Many years ago when I started putting on shows for people and bands I liked, my main motivation for doing so was because I could empathize with the performers I liked playing to rooms without people in them. It didn't seem fair that I was the only one who got to see these bands. So the simple connect-the-dots reason why I want you to join me for these shows is because I think these performers need to be seen.

The last time Mars reached the end of its retrograde I was laid off at Sony Music from a job I fought hard to get. It was an unpleasant lesson from the universe: don't pick a fight and make yourself a mark when the red planet's going backwards. Just wait for the trouble to come to you, and submit to it for now, confident that it will blow away like fog in dry desert air.

When I book myself it's a different story. I'm not able to ramp up the hyperbole when it comes to my own shows, and unless you're Dan W at Rancho Relaxo, nobody bothers asking me if I'd like to play. I am accustomed to hearing a preponderance of "what can you do for me?" and I've gotten used to never expecting to hear somebody say "what can I do for you?" because that's just the human condition. It doesn't bum me out though that I've been earnestly and joyfully plugging away for 20 years and nobody seems to care, because I don't care that nobody cares. I care when people don't care in general, but there's no reason for me to expect the olds to stay out past 8pm, and the youngs to even know who I am. At least I have my ghosts.

I'll get back to the exciting world of making things happen for everybody else on Monday, but from now until Sunday at 9pm I'm going into deep radio silence and working on bringing some songs to life. I'll get back to the rest of the world's important problems on Monday, once Mars is out of retrograde.

Here are some songs and audiozines I've done over the years. 

XO.

http://www.facebook.com/events/213490175425872/

Tuesday, April 10, 2012

A. live recording of A. David MacKinnon

Big thanks to Mechanical Forest Sound for recording A. David MacKinnon's beautiful (one night only!) show at last weekend's Crosswires. I have noticed Crosswires has had a lot of one time only performances. This upcoming one will feature m'self! Another blog post on that show to follow.

Dave's set really was something else, mixed up with a Minotaur, some members of Canaille, he played what he promises is his one and only show to support his simple and sophisticated and well received new album "The Past is a Foreign Country". Perhaps it was the one-time-onliness of it that made it beautiful. After the show was done, Canaille packed up the horns for the last time, and many of us lingered, listening to Gobble Gobble, as played by DJ Grant Factor.

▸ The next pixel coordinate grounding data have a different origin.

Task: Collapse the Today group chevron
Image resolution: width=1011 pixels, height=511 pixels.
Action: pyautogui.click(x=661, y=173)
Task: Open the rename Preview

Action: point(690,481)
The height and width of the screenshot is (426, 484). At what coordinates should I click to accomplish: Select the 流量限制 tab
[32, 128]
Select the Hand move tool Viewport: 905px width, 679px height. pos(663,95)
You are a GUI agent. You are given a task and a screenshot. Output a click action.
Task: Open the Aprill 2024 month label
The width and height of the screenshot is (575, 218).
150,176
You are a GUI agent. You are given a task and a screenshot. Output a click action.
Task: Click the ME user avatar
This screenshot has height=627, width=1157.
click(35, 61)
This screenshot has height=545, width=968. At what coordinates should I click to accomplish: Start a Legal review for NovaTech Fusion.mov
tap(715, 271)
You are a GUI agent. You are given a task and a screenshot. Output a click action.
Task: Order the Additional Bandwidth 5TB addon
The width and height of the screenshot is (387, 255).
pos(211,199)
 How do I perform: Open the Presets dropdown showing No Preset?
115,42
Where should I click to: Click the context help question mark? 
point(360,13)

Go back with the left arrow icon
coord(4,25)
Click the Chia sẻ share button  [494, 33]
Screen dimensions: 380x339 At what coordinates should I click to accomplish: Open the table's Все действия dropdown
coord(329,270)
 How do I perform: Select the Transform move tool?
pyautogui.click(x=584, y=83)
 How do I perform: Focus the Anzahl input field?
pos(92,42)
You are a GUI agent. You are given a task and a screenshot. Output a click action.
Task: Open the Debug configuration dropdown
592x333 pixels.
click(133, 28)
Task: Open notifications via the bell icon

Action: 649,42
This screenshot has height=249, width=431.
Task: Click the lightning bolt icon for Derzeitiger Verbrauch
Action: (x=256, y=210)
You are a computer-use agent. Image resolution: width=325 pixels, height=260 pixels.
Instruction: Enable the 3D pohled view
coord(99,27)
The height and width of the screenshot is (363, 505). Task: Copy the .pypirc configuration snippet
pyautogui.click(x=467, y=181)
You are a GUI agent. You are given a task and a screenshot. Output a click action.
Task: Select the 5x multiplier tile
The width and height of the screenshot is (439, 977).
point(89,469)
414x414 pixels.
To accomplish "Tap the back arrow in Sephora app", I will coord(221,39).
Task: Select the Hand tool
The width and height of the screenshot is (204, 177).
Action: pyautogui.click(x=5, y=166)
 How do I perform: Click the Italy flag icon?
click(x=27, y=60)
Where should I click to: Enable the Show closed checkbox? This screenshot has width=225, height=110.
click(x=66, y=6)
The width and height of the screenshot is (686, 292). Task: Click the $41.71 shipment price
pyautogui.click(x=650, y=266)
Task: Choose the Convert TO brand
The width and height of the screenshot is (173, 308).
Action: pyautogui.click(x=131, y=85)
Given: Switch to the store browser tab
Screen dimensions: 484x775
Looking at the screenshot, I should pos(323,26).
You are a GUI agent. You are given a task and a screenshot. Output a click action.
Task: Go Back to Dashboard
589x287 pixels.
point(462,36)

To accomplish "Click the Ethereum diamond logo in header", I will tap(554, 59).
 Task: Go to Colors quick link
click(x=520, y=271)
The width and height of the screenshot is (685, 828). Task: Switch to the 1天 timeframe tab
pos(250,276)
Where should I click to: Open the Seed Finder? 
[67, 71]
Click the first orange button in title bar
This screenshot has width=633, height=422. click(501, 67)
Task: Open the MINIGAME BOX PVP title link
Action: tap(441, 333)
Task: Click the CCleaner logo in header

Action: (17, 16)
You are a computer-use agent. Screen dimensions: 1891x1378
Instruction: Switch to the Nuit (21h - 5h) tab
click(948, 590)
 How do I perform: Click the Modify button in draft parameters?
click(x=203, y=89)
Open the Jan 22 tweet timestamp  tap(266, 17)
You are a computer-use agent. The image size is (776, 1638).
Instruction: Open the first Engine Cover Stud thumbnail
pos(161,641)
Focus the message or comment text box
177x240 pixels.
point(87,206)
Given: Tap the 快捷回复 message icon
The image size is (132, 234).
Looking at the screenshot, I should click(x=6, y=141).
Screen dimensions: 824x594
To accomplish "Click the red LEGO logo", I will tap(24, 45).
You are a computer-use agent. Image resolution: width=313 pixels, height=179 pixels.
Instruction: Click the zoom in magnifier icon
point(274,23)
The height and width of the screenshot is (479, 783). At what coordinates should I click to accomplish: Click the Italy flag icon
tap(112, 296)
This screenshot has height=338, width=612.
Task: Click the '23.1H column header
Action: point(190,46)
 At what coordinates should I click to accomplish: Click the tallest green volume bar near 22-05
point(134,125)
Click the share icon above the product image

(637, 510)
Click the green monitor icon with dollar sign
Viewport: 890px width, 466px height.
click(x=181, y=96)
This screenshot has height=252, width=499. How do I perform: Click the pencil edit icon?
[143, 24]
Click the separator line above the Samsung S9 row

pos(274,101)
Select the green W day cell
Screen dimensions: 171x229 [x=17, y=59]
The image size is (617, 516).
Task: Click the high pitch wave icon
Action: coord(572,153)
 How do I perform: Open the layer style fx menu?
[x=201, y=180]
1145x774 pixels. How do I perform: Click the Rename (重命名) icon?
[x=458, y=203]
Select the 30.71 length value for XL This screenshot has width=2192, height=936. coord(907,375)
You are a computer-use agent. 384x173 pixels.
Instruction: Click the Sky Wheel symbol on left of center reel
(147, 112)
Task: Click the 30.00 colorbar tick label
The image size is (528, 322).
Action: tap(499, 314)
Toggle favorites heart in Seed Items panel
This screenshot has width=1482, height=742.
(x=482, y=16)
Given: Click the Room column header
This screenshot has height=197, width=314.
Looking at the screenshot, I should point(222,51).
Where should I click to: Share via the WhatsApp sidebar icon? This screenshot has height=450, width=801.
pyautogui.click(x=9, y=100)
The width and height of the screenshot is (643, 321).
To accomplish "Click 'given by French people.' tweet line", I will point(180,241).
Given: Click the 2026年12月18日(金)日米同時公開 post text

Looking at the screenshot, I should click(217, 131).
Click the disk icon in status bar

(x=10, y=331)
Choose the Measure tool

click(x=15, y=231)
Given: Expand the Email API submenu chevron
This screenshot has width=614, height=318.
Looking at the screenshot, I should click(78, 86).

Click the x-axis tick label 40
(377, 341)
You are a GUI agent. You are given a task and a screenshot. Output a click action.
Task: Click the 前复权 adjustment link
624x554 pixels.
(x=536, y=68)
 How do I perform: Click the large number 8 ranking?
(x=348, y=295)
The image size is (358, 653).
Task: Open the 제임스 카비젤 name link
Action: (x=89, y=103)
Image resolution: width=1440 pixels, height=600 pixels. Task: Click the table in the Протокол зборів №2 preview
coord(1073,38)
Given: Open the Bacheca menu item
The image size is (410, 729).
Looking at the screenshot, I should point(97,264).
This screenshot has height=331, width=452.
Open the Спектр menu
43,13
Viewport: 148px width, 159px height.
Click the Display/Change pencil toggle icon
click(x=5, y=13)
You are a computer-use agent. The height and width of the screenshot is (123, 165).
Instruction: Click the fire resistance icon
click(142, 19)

I know most of my friends older than 30 are too creaky and tired to do things on Sunday night, I felt that way when I was 30, and that's all right, but here's a word of encouragement: it gets harder and harder to do things (and conversely for some of us it will get softer and softer) and one day you'll wish you were as young and vital as you are today, and wish you'd done something other than park yourself in front of the Junos / Simpson's / monoculture brain candy device, wasting the best remaining days of life away and playing out the clock, and a part of you will wish you'd attended a metaphorical, or literal, Crosswires show.

You might have missed your chance to see the A. David MacKinnon show but life outside the living room is spontaneous and beautiful, and beautiful things are bound to happen when you least expect it. As long as you can haul yourself outside. I know it's hard. Trust me, it's worth it, it's always worth it, even when it's not.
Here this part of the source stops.